The requested money could, too, speed Environmental Management's nuclear waste cleanup missions and be used to fix ailing infrastructure and strengthen energy security for rural communities nationwide -- some of which dates back to the Cold War -- at sites across the country. That's a "rare" opportunity, reads the letter, which prominently features the Energy Communities Alliance logo and its chairman's signature.

Similar funding programs, like what was done with the 2009 American Recovery and Reinvestment Act and recent clean energy funding initiatives, have been successful.

At the time, amid a staggering economic downturn nationwide, Environmental Management contractors "hired over 20,000 new workers," putting them "to work to reduce the overall cleanup complex footprint by 688 square miles while strengthening local economies," the Friday letter reads.

The Energy Department's cleanup office estimates the $6 billion investment years ago reduced its environmental liability by $13 billion, according to a 2012 report.
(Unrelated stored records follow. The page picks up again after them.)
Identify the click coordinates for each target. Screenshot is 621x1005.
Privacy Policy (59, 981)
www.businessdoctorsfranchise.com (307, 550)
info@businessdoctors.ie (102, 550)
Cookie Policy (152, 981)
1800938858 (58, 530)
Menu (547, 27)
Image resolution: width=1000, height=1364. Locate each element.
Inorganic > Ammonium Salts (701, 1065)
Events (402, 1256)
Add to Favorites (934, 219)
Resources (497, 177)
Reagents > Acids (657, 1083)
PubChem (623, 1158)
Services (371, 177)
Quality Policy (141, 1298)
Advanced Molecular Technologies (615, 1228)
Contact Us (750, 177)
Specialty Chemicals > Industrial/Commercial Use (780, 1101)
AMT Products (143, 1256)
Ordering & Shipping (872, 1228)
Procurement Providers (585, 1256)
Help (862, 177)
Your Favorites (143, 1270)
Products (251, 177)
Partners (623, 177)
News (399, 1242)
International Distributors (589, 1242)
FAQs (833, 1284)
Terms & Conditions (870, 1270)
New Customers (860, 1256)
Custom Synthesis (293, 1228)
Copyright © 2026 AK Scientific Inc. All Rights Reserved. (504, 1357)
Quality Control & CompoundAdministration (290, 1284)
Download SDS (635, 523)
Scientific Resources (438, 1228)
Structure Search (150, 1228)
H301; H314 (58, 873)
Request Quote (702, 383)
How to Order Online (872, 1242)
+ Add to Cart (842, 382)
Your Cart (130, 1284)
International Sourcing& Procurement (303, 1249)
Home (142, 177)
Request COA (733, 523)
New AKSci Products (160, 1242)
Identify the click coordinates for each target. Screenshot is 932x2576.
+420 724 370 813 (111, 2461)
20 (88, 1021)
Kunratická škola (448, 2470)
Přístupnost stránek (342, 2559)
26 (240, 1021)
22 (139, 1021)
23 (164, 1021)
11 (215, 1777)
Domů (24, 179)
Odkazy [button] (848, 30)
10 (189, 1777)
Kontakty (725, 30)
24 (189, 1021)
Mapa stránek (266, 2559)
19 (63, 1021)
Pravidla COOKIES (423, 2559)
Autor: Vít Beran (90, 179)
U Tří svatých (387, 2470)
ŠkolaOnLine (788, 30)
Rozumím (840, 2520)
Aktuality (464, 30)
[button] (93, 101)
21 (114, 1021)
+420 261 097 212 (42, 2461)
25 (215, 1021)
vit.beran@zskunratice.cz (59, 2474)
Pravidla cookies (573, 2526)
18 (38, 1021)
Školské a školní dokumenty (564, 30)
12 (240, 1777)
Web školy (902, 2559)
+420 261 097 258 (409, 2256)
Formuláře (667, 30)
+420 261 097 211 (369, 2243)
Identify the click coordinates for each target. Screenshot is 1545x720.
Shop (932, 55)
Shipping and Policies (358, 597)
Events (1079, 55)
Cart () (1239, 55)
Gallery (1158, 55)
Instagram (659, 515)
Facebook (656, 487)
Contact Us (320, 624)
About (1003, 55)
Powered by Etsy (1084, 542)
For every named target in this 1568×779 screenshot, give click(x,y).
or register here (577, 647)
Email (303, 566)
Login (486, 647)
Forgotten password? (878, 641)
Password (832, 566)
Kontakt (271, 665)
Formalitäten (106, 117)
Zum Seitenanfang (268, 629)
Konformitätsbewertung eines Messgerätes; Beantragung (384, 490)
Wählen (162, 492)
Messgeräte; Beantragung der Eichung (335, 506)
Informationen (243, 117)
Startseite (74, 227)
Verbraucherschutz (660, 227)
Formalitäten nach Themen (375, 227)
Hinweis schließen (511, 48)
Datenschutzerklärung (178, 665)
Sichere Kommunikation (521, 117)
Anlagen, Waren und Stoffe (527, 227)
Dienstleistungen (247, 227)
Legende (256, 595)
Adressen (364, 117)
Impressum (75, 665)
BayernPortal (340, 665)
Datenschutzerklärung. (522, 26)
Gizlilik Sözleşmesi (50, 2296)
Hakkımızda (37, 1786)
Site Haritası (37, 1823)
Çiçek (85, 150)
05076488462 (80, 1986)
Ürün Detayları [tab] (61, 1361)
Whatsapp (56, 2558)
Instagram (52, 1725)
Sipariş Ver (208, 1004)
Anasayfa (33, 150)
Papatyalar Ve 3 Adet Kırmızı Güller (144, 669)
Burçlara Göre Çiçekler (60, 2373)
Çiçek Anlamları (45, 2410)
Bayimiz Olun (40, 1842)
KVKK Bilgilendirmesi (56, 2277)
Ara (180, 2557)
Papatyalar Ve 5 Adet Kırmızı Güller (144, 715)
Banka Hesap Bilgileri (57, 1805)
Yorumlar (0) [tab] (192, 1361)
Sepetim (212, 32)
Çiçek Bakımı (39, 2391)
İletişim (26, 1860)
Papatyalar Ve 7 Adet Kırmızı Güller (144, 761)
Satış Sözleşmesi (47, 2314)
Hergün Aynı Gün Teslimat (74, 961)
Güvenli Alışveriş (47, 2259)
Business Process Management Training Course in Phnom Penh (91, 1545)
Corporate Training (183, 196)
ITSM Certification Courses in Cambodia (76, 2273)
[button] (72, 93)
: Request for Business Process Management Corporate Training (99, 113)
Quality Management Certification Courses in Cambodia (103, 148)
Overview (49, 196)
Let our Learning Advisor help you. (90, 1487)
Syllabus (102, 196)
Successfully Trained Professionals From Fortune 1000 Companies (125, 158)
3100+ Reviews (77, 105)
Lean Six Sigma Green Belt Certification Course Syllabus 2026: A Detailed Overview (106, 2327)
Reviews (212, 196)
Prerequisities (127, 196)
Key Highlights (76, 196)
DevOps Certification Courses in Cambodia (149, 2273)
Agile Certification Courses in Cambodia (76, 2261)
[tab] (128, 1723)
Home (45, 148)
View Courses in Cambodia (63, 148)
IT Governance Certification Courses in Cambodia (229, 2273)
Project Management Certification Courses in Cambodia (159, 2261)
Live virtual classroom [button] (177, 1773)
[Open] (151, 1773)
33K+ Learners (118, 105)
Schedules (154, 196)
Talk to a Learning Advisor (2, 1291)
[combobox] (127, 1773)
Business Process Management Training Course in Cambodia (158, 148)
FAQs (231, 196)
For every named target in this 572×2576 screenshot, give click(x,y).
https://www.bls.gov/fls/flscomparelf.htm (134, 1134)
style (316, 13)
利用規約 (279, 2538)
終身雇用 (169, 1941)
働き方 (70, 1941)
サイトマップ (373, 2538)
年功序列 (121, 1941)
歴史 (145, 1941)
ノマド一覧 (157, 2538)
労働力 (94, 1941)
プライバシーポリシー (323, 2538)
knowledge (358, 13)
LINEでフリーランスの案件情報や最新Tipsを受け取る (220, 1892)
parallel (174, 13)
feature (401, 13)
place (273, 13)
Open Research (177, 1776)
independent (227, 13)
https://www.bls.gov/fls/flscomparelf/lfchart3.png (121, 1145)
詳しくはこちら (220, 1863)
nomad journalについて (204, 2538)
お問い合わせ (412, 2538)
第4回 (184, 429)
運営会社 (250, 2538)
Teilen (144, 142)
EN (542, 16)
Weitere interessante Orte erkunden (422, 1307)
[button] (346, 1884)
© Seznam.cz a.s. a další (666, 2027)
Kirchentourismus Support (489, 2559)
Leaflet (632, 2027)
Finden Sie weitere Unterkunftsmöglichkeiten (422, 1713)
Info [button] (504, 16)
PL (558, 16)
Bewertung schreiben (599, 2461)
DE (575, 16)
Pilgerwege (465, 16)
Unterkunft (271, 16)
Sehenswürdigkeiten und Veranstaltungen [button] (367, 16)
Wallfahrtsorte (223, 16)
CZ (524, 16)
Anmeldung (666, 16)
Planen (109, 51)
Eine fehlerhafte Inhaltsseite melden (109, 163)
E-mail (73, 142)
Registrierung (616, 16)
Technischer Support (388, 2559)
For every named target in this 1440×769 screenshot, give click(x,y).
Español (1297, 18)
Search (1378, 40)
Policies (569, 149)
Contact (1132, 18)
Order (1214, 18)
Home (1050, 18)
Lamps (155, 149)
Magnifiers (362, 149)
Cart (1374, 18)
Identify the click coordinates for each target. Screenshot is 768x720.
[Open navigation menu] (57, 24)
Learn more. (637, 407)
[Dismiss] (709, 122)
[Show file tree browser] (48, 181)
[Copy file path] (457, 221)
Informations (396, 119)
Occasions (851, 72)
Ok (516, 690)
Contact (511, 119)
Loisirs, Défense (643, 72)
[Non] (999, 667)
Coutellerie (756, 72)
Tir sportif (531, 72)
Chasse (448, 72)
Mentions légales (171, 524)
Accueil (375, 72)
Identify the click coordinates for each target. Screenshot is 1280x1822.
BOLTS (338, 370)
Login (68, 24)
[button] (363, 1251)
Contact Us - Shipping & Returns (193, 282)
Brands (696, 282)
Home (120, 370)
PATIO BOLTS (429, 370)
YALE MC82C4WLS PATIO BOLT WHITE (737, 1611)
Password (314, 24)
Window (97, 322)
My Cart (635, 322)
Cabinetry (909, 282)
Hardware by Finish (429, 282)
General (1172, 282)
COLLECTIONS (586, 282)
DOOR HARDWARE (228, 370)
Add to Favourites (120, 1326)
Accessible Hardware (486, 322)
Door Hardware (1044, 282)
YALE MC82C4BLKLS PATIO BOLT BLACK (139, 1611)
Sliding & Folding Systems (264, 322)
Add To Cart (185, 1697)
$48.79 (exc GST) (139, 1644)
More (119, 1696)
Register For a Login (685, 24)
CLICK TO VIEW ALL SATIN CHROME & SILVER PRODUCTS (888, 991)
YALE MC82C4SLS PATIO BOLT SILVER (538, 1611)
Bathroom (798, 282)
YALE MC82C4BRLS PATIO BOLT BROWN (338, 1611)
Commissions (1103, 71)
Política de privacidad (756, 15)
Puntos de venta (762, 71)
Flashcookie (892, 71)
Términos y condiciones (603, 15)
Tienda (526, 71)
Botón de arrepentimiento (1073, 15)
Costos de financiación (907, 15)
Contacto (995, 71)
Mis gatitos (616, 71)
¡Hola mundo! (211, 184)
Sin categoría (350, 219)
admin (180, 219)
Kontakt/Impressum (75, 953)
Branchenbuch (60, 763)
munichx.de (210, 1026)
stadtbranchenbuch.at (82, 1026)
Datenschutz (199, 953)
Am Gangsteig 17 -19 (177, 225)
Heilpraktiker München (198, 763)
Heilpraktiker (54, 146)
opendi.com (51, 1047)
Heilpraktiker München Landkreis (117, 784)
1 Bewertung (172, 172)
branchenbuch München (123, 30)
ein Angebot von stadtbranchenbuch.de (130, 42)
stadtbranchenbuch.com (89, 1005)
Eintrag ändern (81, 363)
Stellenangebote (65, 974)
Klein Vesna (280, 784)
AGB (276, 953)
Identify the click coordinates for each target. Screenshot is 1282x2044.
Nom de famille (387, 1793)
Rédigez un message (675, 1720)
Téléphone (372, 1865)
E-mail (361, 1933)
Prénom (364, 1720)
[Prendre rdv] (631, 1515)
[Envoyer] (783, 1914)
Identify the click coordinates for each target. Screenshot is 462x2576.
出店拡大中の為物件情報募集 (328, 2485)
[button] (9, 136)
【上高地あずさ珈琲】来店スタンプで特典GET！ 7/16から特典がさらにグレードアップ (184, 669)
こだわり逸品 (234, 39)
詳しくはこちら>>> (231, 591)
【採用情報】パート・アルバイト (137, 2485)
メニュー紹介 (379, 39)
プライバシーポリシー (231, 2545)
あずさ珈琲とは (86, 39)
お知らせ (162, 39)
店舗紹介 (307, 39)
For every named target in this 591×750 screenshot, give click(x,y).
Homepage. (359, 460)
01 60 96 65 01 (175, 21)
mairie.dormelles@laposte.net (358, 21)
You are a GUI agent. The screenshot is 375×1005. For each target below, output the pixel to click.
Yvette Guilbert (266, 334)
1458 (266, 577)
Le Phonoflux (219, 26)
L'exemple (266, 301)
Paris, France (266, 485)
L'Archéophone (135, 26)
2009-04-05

Such a leap forward, the coalition believes, is repeatable, a view reflected in current plans to revitalize coal communities with clean energy projects across the country.

"We are confident that DOE can successfully manage increased funding and leverage it for future economic development as it has in the past," the letter states. It continues: "We take pride in working together to support jobs and development of infrastructure and work that make our country stronger and assists us to recover from the impacts of COVID-19."

As of Monday afternoon, 8,942 cases of COVID-19, the disease caused by the novel coronavirus, have been logged in South Carolina. Aiken County is home to 155 of those cases.